The props for the lectures are designed and created by the RI's science demonstration technician, a post which Faraday previously held. A popular technician, with the advent of television, serving from 1948 to 1986, was Bill Coates. The technician is informed of the general subject of the lectures during spring, but the specifics aren't settled until September, with the recordings made in mid-December. By 2009, the lectures had expanded to a series of five sessions each year. However, in 2010 the Royal Institution cut back on costs as it had become over £2 million in debt. These cost-cutting measures included the budget allotted to the Christmas Lectures. This resulted in a reduction from five sessions to three.

Television
A single Christmas Lecture, by G. I. Taylor, was the first to be televised, in 1936, on the BBC's fledgling Television Service. They were broadcast on BBC Two from 1966 to 1999 and Channel 4 from 2000 to 2004. In 2000 one of the lectures was broadcast live for the first time. Following the end of Channel 4's contract to broadcast the lectures, there were concerns that they might simply be dropped from scheduling as the channel was negotiating with the Royal Institution over potential changes to the format, while the BBC announced that "The BBC will not show the lectures again, because it feels the broadcasting environment has moved on in the last four years." Channel Five subsequently agreed to show the lectures from 2005 to 2008, an announcement which was met with derision from academics. The lectures were broadcast on More4 in 2009. In 2010, the lectures returned to the BBC after a ten-year absence from the broadcaster, and have been shown on BBC Four each year since then.

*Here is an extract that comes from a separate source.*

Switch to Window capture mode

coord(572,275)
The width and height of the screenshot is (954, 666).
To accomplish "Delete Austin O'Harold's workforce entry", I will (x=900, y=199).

In 1994, Professor Susan Greenfield became the first female scientist to present the Christmas Lectures. The first non-white science lecturer was Kevin Fong in 2015, and in August 2020 it was announced that Professor Christopher Jackson would jointly present the 2020 lecture series, thus becoming the first black scientist to do so.

In January 2022, the RI launched an appeal to trace copies of those televised lectures which are missing from the BBC's archives, these being the complete series of five lectures each from 1966, 1967, 1969, 1970 and 1971, plus one episode of David Attenborough's 1973 lectures, "The language of animals".

List of Christmas lectures

1825 to 1965 
The following is a complete list of the Christmas Lectures from 1825 to 1965:

Since 1966 
The following is a list of televised Christmas Lectures from 1966 onward :

References

External links 
Christmas Lectures online (The Ri Channel)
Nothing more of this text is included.